Exercise directions
Scan the material below for lines with the word "mode" and reply with how many there are, nothing else.

Exercise materials
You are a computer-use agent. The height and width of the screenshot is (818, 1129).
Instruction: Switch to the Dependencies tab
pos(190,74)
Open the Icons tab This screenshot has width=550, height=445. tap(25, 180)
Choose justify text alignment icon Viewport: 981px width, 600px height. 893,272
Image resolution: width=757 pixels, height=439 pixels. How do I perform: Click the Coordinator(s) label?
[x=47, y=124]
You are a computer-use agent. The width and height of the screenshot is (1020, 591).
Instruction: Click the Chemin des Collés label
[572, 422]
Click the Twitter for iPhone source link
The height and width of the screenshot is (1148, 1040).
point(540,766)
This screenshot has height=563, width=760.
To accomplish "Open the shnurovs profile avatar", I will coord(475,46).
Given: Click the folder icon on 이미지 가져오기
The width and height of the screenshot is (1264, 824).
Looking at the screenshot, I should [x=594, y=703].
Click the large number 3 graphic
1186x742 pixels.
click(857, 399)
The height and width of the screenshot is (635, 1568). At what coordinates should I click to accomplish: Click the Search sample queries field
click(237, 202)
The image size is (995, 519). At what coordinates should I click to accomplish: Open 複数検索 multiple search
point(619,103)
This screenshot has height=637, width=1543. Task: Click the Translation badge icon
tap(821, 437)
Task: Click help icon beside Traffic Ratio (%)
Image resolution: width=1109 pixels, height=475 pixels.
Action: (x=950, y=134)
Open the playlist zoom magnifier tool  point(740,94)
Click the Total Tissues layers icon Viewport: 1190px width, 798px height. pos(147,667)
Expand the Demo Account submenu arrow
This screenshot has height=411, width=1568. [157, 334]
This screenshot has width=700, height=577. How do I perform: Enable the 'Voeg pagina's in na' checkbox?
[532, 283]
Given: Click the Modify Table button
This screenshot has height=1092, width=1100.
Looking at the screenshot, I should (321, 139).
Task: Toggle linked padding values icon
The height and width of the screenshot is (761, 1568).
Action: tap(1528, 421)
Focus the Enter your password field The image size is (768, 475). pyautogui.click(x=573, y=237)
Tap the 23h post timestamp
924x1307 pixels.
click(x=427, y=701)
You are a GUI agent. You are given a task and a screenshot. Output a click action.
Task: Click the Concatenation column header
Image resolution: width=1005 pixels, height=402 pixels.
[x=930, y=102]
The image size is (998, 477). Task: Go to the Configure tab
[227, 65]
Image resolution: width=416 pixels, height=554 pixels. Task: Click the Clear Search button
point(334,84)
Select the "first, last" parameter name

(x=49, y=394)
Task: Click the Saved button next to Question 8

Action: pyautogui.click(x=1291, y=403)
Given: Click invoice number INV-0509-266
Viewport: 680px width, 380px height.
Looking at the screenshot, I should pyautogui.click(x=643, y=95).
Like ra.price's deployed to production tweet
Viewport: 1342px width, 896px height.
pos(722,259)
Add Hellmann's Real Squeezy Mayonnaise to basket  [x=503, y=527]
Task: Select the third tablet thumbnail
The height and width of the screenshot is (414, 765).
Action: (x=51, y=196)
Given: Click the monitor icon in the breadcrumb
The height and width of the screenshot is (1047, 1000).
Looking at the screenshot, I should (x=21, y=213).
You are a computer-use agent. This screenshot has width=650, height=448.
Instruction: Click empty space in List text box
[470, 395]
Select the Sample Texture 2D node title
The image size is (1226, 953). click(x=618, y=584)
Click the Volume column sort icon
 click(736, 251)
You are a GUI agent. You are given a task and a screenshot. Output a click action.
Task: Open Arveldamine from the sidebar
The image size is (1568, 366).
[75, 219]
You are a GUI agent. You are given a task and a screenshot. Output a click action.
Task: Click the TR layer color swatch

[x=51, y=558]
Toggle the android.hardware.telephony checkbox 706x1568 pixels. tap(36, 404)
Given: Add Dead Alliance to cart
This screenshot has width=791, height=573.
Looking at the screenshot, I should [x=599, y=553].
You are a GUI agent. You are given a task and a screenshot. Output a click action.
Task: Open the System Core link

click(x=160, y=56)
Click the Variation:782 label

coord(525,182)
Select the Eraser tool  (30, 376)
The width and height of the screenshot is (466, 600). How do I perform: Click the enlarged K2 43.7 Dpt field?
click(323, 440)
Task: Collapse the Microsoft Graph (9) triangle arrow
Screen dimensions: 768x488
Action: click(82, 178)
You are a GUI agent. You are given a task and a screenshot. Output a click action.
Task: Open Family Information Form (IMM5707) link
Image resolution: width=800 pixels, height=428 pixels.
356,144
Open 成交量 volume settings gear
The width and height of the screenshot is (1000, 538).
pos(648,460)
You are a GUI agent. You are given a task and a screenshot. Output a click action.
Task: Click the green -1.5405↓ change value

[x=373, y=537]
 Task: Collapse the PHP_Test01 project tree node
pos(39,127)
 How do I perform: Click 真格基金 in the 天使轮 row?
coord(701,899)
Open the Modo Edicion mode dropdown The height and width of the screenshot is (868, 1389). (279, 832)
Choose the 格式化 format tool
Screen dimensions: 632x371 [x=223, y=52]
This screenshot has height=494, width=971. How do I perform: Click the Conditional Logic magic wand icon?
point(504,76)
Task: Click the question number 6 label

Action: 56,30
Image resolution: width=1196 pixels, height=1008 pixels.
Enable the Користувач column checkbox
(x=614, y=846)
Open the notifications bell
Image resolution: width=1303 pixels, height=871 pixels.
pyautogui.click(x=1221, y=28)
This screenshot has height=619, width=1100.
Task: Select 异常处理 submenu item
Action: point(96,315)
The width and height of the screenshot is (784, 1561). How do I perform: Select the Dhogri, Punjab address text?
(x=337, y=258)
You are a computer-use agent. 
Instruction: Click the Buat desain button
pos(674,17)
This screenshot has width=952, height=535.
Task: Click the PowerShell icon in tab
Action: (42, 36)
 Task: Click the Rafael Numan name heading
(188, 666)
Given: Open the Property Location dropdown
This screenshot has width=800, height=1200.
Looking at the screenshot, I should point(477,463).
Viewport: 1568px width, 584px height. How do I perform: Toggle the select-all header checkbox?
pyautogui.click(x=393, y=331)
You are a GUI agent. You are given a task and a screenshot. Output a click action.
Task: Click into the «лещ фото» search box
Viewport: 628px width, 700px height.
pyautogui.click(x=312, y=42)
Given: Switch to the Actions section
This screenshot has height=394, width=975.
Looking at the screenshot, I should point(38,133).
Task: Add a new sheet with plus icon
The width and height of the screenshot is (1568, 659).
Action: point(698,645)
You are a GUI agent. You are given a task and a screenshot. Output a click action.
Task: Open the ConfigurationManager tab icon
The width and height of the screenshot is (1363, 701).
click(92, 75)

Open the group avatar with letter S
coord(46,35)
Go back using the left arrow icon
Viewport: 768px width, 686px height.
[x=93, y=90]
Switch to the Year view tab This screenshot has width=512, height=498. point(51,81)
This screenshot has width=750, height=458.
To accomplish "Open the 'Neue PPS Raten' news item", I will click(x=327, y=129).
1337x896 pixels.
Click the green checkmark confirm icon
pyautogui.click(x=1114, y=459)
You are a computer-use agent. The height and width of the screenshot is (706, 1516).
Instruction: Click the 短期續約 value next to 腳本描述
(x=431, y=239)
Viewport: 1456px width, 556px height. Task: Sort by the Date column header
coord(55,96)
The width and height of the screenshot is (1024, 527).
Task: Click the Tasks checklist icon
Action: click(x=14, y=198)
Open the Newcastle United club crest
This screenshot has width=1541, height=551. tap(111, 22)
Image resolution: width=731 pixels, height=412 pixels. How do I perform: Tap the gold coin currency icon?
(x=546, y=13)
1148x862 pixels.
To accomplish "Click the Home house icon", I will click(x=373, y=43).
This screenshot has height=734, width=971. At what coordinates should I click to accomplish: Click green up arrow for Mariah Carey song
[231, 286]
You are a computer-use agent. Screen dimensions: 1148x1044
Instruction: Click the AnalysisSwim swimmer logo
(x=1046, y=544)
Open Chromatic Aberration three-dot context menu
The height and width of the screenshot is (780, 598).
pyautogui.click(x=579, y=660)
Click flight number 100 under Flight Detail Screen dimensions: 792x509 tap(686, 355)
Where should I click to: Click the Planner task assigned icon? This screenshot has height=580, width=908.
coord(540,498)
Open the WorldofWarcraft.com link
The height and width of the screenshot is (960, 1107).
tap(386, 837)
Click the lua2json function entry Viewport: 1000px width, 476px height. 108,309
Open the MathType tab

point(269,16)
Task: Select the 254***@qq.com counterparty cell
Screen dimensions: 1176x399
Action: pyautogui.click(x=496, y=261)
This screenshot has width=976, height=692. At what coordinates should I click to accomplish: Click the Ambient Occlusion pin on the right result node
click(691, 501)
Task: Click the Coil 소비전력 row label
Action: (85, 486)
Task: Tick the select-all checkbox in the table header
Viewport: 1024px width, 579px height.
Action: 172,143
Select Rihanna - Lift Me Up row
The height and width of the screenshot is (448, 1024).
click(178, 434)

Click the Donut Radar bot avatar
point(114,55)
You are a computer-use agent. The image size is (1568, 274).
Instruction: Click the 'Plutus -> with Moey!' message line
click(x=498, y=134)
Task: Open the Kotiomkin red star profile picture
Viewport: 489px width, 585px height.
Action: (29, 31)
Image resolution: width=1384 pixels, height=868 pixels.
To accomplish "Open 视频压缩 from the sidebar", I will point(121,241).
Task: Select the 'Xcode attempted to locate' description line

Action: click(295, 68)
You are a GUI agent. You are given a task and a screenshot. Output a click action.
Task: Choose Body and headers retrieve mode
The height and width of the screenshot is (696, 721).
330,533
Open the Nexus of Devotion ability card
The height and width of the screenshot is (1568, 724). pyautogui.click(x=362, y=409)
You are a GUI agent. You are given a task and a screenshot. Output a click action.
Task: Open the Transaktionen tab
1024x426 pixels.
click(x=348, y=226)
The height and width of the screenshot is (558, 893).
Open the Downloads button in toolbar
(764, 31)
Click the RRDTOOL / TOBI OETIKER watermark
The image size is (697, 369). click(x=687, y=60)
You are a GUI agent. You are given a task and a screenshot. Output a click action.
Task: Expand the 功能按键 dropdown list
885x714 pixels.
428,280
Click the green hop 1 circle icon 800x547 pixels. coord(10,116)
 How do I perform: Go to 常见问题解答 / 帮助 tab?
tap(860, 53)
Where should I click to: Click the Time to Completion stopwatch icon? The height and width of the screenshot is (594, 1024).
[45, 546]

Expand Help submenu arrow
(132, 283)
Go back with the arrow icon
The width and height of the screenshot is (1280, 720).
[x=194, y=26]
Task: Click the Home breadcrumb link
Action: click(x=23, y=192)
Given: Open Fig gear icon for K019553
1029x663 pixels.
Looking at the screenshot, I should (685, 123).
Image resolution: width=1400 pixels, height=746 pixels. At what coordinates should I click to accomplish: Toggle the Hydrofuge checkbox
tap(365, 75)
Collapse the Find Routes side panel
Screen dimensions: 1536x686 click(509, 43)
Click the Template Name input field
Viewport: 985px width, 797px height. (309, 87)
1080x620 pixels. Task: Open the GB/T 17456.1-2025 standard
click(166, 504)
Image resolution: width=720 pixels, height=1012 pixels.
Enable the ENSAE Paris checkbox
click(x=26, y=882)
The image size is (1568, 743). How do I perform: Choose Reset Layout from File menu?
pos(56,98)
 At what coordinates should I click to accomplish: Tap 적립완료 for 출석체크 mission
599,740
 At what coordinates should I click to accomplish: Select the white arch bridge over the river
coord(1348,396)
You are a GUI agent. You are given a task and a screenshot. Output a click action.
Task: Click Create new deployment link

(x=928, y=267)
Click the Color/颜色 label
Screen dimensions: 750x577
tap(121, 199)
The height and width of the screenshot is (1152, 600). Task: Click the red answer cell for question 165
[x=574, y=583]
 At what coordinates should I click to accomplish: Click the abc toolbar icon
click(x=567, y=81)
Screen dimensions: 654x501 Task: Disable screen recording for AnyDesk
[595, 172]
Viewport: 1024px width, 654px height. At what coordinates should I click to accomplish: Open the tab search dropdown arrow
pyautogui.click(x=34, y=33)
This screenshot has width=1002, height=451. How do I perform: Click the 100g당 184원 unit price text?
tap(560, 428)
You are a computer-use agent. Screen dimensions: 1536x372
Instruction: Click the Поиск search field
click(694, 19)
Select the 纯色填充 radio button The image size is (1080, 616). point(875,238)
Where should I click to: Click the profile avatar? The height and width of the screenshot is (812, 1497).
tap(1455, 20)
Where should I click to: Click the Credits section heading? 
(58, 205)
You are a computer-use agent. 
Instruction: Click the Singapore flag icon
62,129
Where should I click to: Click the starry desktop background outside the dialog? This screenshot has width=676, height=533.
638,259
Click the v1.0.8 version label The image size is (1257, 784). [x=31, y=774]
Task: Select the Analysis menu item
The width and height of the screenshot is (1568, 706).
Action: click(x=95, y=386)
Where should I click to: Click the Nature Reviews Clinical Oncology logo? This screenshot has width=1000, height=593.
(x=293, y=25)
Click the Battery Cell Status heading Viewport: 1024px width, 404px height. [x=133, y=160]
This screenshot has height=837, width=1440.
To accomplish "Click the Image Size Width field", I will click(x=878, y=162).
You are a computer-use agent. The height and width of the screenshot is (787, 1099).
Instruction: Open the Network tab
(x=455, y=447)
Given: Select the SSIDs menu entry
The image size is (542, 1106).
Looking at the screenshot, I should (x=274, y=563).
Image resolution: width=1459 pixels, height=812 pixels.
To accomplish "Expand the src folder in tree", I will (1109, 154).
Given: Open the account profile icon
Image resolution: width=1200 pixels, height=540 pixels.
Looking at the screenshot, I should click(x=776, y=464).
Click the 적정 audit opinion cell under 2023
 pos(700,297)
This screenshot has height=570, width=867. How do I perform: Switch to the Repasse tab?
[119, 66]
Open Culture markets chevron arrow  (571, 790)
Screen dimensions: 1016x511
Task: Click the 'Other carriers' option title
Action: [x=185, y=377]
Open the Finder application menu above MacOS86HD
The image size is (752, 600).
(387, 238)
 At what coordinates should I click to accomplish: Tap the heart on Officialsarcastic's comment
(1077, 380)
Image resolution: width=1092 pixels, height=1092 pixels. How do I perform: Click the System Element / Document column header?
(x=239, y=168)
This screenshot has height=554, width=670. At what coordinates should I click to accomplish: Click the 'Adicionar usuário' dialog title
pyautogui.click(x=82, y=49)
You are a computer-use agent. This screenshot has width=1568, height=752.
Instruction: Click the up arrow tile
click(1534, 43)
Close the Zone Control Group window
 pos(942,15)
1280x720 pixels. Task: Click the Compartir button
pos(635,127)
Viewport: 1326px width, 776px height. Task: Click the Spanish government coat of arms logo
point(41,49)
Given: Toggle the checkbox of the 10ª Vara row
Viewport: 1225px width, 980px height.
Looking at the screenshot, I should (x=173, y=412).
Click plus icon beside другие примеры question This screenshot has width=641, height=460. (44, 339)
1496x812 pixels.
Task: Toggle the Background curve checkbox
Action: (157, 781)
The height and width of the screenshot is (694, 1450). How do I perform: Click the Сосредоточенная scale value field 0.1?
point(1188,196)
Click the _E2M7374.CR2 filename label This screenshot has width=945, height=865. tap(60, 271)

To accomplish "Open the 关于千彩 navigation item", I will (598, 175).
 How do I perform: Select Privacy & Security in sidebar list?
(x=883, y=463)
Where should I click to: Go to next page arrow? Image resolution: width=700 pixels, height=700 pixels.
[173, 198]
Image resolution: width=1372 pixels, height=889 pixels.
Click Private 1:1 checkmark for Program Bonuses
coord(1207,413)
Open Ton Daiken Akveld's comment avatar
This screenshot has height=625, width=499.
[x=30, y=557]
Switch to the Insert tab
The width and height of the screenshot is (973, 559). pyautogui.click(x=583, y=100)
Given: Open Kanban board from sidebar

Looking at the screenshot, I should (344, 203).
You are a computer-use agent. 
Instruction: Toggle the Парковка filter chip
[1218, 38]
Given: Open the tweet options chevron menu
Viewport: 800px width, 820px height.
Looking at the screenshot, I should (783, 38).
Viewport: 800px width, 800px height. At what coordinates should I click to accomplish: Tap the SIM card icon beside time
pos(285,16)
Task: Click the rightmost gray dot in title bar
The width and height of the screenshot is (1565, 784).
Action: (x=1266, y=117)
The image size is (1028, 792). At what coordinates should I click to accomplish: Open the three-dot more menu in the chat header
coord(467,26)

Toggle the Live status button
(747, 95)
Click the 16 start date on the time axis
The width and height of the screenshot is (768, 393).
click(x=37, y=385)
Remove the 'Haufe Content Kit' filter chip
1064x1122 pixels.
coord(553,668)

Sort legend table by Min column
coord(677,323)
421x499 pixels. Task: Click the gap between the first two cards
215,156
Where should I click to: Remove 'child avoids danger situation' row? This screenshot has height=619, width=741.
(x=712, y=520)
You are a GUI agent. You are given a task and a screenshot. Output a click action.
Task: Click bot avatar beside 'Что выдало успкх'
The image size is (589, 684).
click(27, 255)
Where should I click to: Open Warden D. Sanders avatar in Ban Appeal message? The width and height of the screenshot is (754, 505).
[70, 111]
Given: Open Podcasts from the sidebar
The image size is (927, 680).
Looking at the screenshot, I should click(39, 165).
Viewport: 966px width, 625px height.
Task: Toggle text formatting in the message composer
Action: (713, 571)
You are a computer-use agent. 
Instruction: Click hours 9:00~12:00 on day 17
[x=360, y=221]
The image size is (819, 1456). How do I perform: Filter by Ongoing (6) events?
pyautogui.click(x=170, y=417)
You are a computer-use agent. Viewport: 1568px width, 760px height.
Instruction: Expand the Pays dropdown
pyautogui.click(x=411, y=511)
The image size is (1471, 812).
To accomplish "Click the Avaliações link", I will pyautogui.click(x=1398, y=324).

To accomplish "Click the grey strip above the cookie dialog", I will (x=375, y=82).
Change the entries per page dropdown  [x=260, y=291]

Solution
2